-- START OF Stored rows --

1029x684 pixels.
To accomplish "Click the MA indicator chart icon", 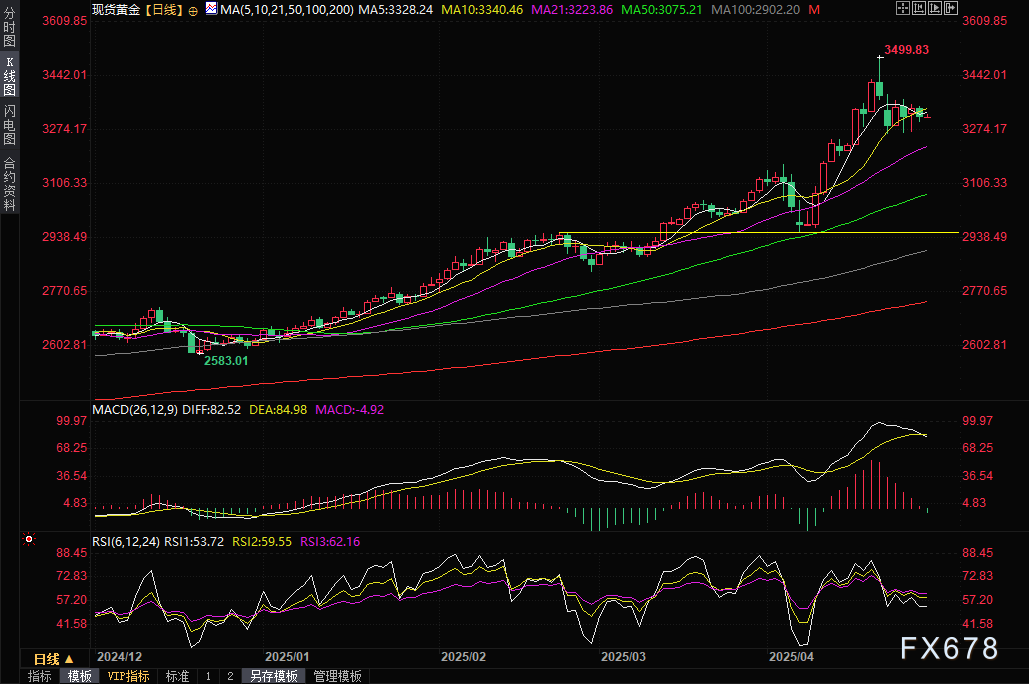I will [210, 9].
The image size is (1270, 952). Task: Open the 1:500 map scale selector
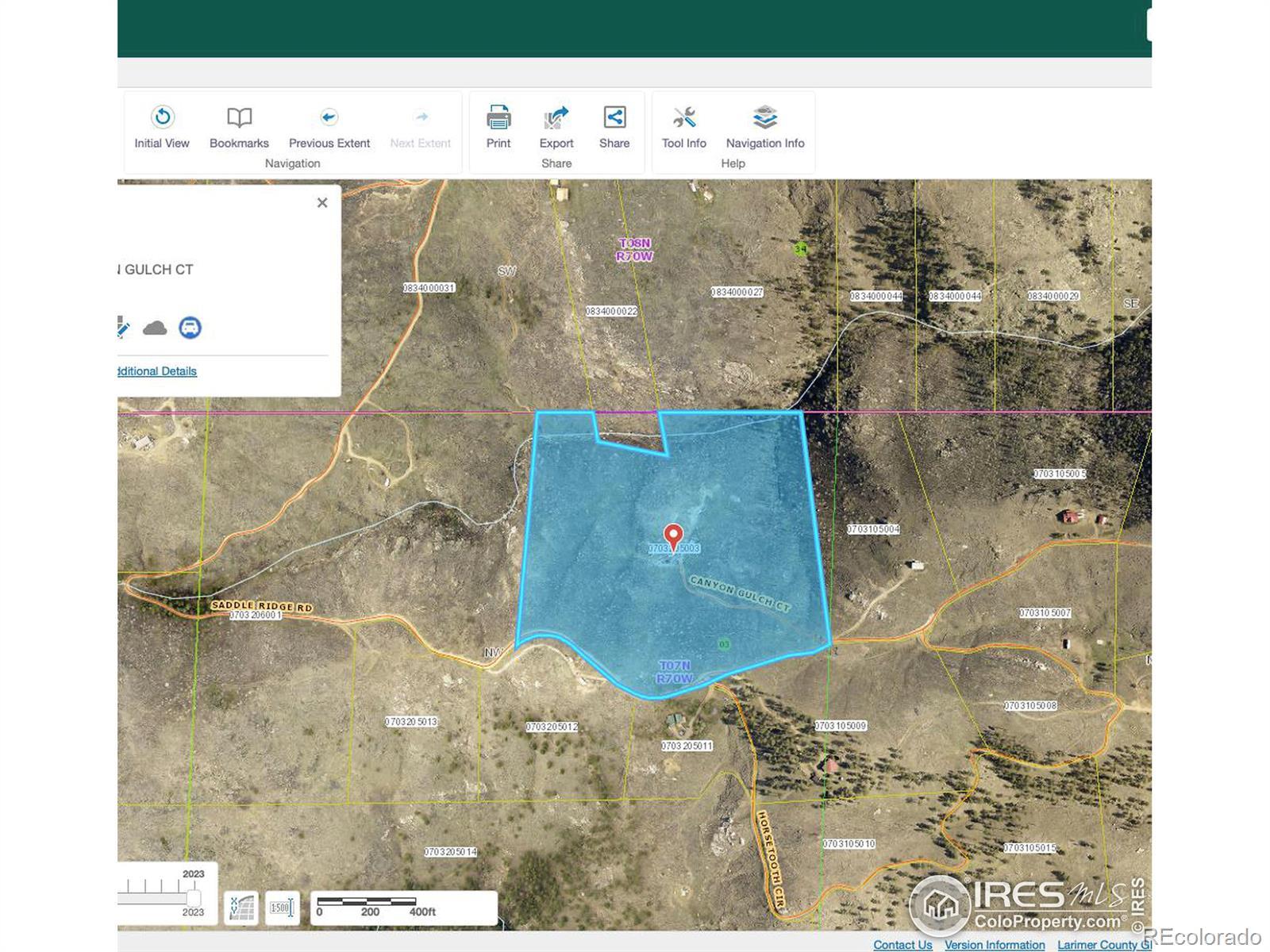[282, 908]
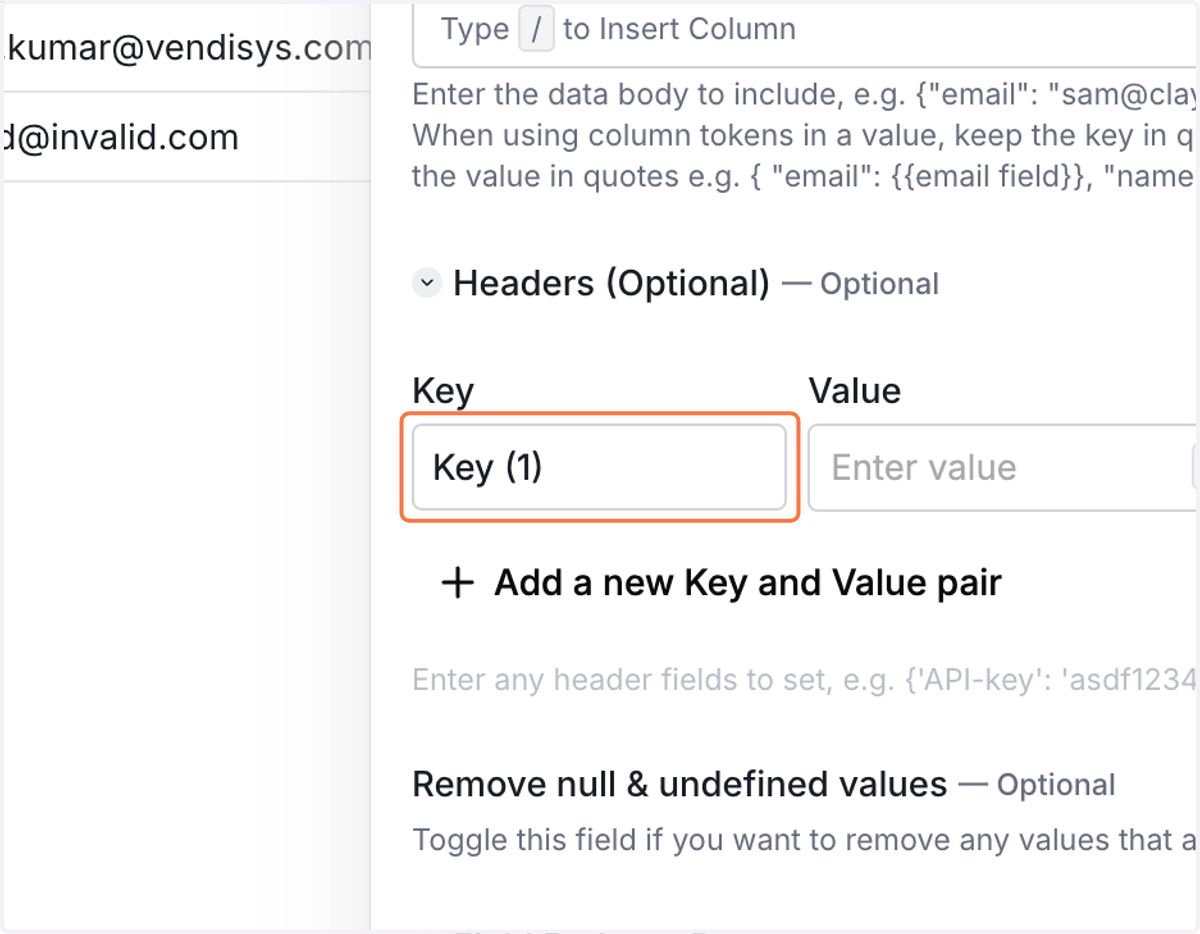Click the slash key badge icon
Viewport: 1200px width, 934px height.
(x=536, y=30)
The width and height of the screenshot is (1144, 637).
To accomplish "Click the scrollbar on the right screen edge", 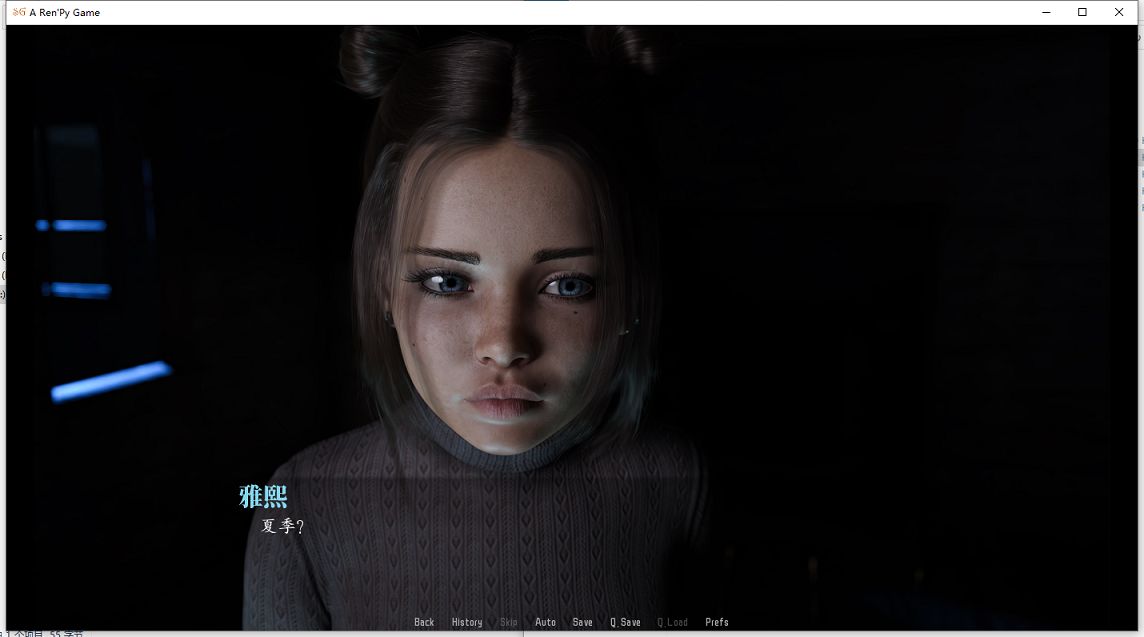I will click(1139, 300).
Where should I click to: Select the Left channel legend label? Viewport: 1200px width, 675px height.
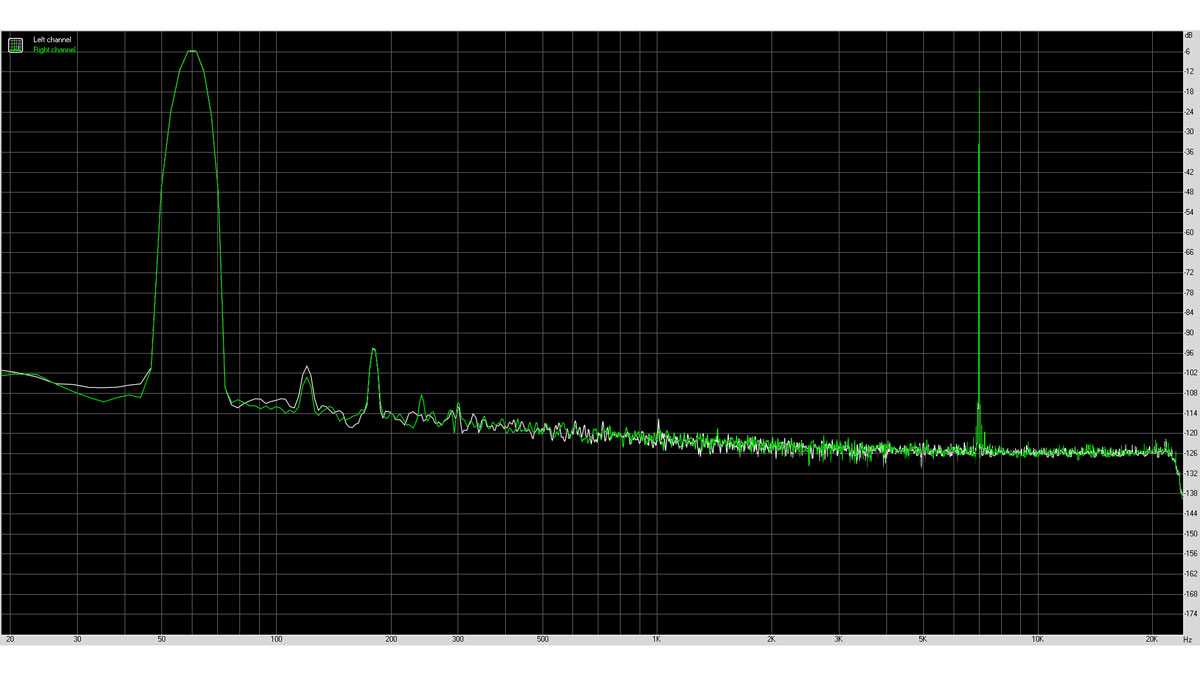click(x=51, y=40)
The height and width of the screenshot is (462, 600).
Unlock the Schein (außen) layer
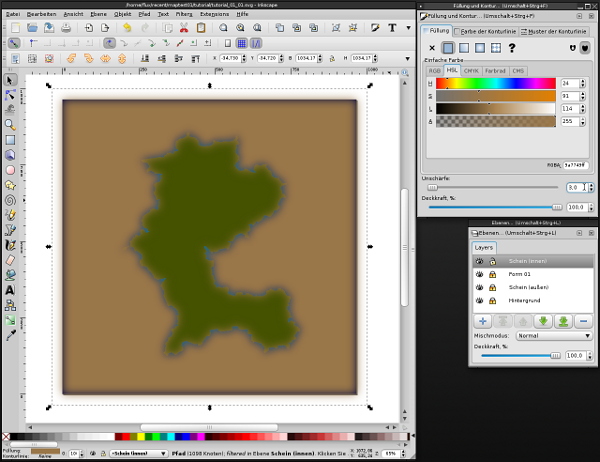click(492, 287)
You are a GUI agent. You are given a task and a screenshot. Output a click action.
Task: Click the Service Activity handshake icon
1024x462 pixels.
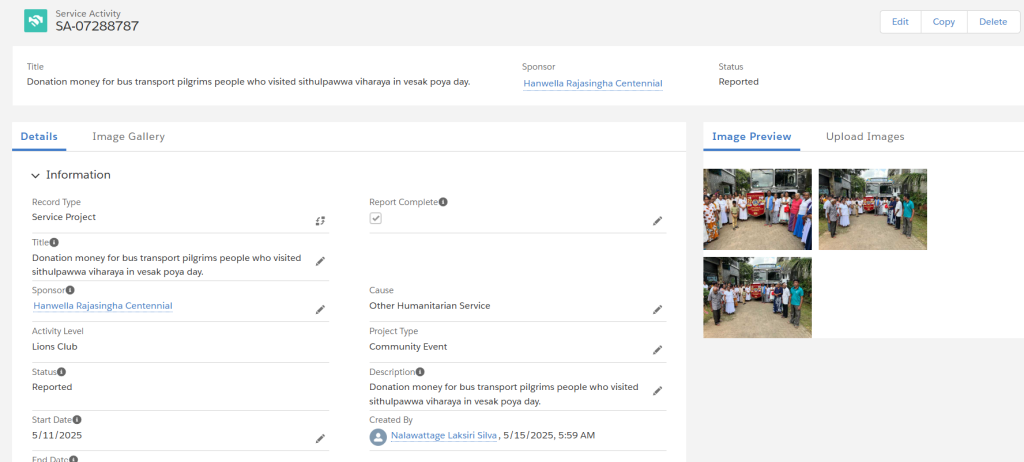(x=35, y=21)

-- END OF Stored rows --

To do ▸ Rewrite everything from the line containing "The height and" down to the end of the entries, requests included, and increase every click coordinate in the answers by 60. Leave the pictures out.

Solution to this problem ▸
The height and width of the screenshot is (462, 600).
Unlock the Schein (außen) layer
click(552, 347)
You are a GUI agent. You are given a task and a screenshot. Output a click action.
Task: Click the Service Activity handshake icon
1024x462 pixels.
(x=95, y=81)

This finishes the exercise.